Existential Geometry: Don’t Be An Asymptote

Everything is made up of lines. As humans we spend our days drawing lines, crossing lines, walking lines, or signing on dotted lines. We drive inside of lines, we stand in lines, we argue over property lines, and lines of code make up how you see this blog entry. Lines are important. Lines give our world meaning it would not have without them. We live our lives in relationship to lines.

Today I was teaching geometry, which at first seems harmless enough, but when people wrote the book on analytic geometry something tells me what goes on in my brain isn’t exactly what they had in mind. Today when explaining parallel lines to a student it occurred to me how sad parallel lines would be if they had human characteristics. We know that parallel lines are always the same distance apart. They will never touch. They never get any closer than they were the day before. They point in the same direction. The old joke goes, “Parallel lines have so much in common! It is a shame they will never meet!”

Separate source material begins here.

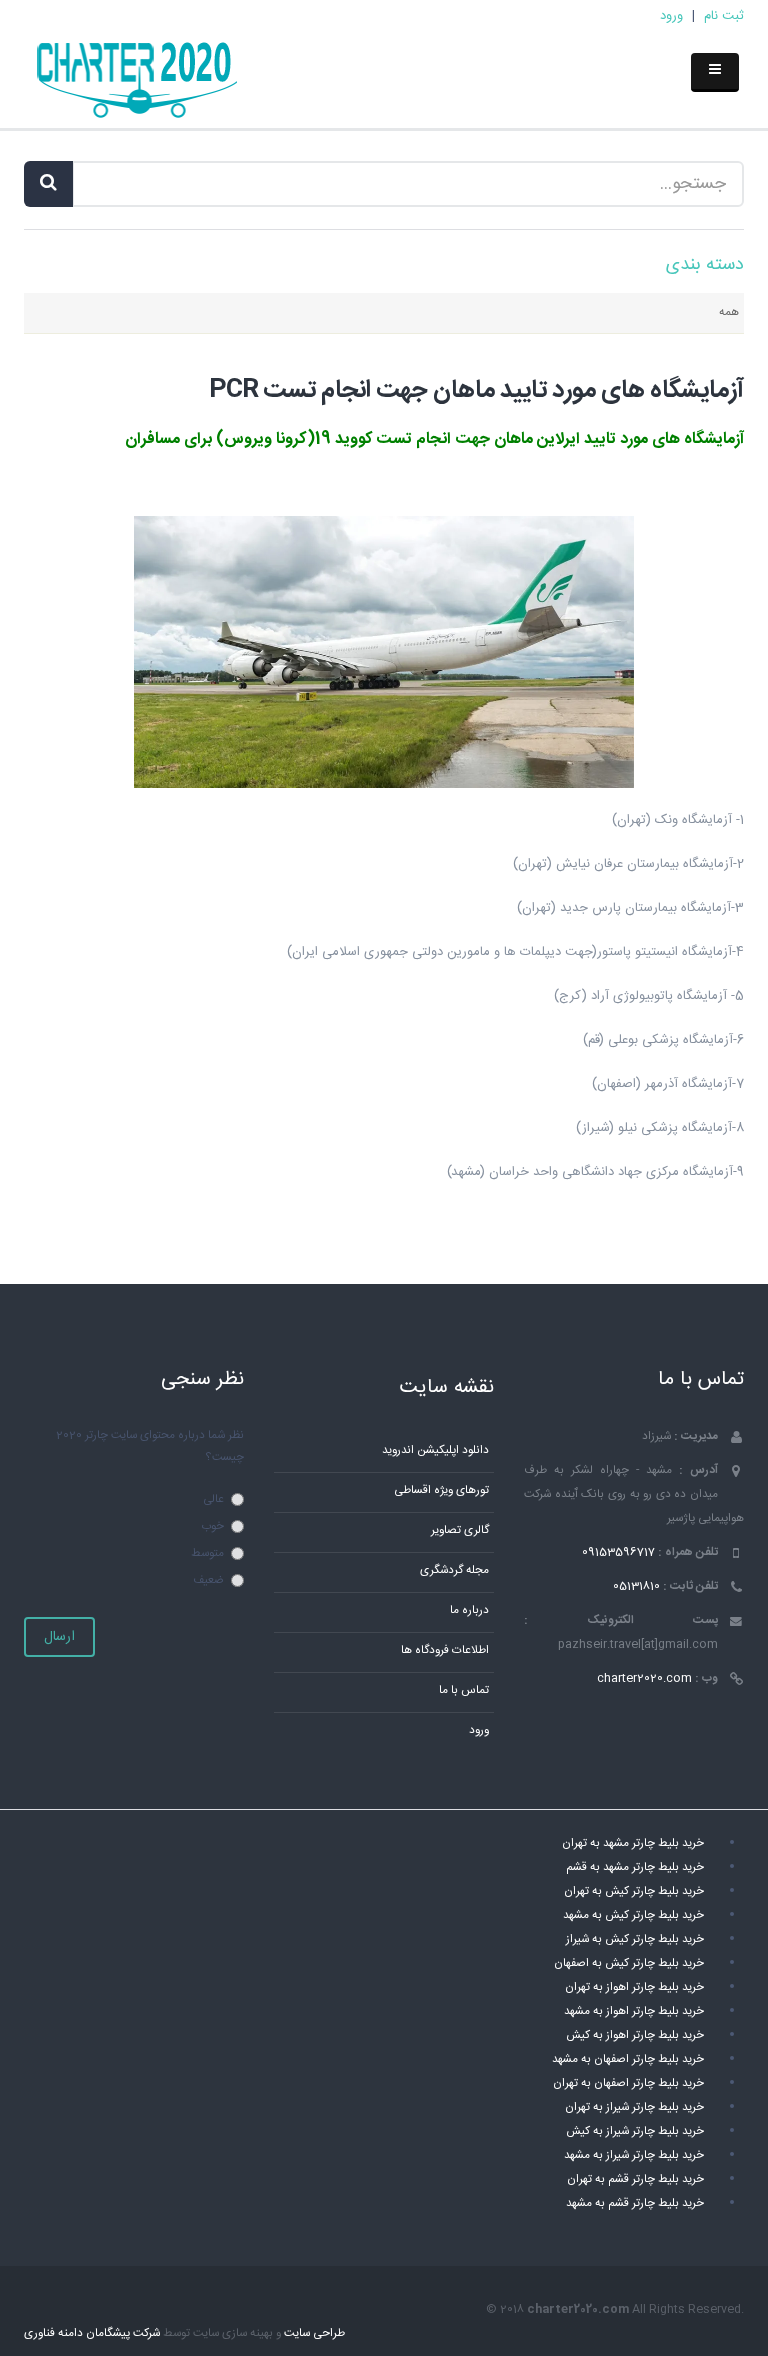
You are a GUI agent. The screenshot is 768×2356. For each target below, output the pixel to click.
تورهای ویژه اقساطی (441, 1490)
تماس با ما (464, 1690)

The better existential question is do the parallel lines know each other exists? Do they whisper across the plane? Do they know just how congruent they are? They are always moving in the same direction, but will never share a common point. How many people do we pass in the halls at work or on the road in our cars and we might all be driving toward a common location, but we will never meet? We might be listening to the same radio station, eating the same breakfast, or drinking the same brand of coffee, all while never knowing this, and will never come to a point in our lives where we do know this. I think of this kind of line cinematically as The Lake House. In order for those two lines to meet, they had to move to an entirely different plane. I’m glad they did too, because what a frustrating plot otherwise!

There are also lines that intersect. You can have intersecting lines, and some of those intersecting lines happen to be perpendicular. I know I have met a lot of people that I have come into contact with at some point in my life, and I have no idea where they are right now. The geometrical reason for this is we weren’t perpendicular lines. Perpendicular lines are interesting, because they aren’t as tragic. Two lines are perpendicular when they are right angles to each other. Perpendicular lines meet. They meet at one spot. We know that when they meet at this one point, they form a right angle. There is hope there, right? They meet! And when they do, they form not just an angle, but a right angle. Intersecting lines are the Casablanca of the movie world, while perpendicular lines are more When Harry Met Sally. You do have to realize though that even Harry and Sally knew when the time was right to be perpendicular. For a while we were all on the edge of our seats.

There is but one winner for the saddest existence when it comes to lines. It goes to the asymptote. Asymptote derives from Greek meaning “not falling together.” These lines come as close as you can get and never intersect. They appear as though they might intersect, and as soon as they have you persuaded they are going to intersect, they run parallel all the way to infinity. I think of this kind of line as the movie Lost In Translation. I’ve also never forgiven the movie writers for that ending, but I digress.

Archimedes said, “The shortest distance between two points is a straight line,” but once you grow up you realize it is a lot more complicated than that. You see that rarely are lines straight, rarely are they what you imagine them to be, and you tend to want to color outside the lines just a bit. You also realize that the best of friends know how to read between your lines, and most importantly the most critical line is your smile. As long as you still have that, you have everything.